Leskovec et, SDM 2007
From ScribbleWiki: Analysis of Social Media
Cascading Behavior in Large Blog Graphs
In many ways, this paper is an extension of the authors’ pervious work on viral marketing (Lescovec et al, PAKDD2006) to blogosphere. Here blogosphere is the collective term encompassing all blogs and posts linked together. Within blogosphere, posts and links between them form a post network; blogs and weighted edges between them (by collapsing all links between posts from the blogs) form blog network; and several posts that are linked in the direction of information propagation form a directed sub-graph (cascade) within the post network.
The goal of the paper is to explore the properties and dynamics of these networks and sub-networks, and thereby understand the underlying blogosphere. Specifically, they try to answer 3 questions:
-- Temporal questions: How does popularity die off? Is there burstiness/periodicity?
-- Topological questions: What topological patterns do posts and blogs follow? What are the characteristic (size, shape, etc.) of a cascade?

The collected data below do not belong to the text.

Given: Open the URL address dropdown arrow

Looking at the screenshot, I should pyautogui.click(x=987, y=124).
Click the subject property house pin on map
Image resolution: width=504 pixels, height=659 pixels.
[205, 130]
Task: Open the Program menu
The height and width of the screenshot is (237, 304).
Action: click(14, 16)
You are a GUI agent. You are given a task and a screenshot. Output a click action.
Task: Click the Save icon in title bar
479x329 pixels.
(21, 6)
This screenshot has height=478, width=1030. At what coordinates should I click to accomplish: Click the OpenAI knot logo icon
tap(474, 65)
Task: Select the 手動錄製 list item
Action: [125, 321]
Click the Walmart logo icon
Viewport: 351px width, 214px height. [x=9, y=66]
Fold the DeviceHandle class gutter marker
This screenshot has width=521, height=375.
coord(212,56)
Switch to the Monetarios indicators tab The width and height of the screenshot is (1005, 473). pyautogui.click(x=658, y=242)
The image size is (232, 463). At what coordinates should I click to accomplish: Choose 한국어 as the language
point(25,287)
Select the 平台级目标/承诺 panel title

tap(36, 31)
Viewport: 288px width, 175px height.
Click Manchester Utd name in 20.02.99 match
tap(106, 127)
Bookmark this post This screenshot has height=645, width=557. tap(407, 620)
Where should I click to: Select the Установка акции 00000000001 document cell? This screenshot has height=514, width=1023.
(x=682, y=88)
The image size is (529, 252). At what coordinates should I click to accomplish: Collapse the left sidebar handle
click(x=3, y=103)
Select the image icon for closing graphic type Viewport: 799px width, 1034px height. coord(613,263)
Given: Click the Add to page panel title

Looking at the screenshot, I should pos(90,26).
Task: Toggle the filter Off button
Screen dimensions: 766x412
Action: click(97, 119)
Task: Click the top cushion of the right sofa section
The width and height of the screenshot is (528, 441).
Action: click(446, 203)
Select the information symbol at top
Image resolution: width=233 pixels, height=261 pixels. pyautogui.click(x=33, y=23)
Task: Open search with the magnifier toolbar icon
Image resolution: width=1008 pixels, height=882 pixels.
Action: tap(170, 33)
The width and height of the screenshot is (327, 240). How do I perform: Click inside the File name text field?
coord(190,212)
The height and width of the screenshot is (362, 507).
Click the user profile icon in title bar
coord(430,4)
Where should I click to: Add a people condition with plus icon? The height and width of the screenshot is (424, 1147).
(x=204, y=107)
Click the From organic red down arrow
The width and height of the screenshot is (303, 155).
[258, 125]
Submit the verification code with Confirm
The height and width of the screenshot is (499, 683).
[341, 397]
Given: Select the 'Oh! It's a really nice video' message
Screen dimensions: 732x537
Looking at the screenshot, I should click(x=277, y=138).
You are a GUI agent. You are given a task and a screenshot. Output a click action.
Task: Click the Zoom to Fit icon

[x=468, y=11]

-- Generative model: Can we build model that generate realistic cascades?
Their study is done on 45,000 blogs participating in cascades, and all their posts for 3 months (Aug-Sept '05). In total there are 2.4 million posts with about 5 million links between them.
As to the temporal question, they found a periodic week-end drop in both number of posts and number of links; Post popularity drop-off follows a power law with exponent of -1.5, exactly as found in other work about the bursty nature of human behavior (The origin of bursts and heavy tails in human dynamics).
Topological observations are that (heavy tailed) power laws are everywhere: in-degree and out-degree distribution of blog network, in-degree and out-degree distribution of post network (though post network is more sparsely connected than blog network), size distribution of cascades (in general and at different levels) etc. It’s also found that cascades are mostly tree-like, and blog cascades tend to be larger than viral marketing cascades.
Finally they try to model cascade generation as spreading of an epidemic, using the Simple virus propagation type of model (SIS). Simulations show that this simple model can generate models that match multiple properties of a realistic cascade, such as in-degree and cascade size. However, the process only generates cascades that are trees, so out-degree for all cascade is 1.
The empirical observations in the paper do not seem quite useful on their own. But based on these findings, more realistic models of the social network (blogosphere in this case) may be constructed to facilitate the solving of other more practical problems. One example is the same authors' subsequent work on Cost-effective outbreak detection in networks (Leskovec et al, KDD 2007).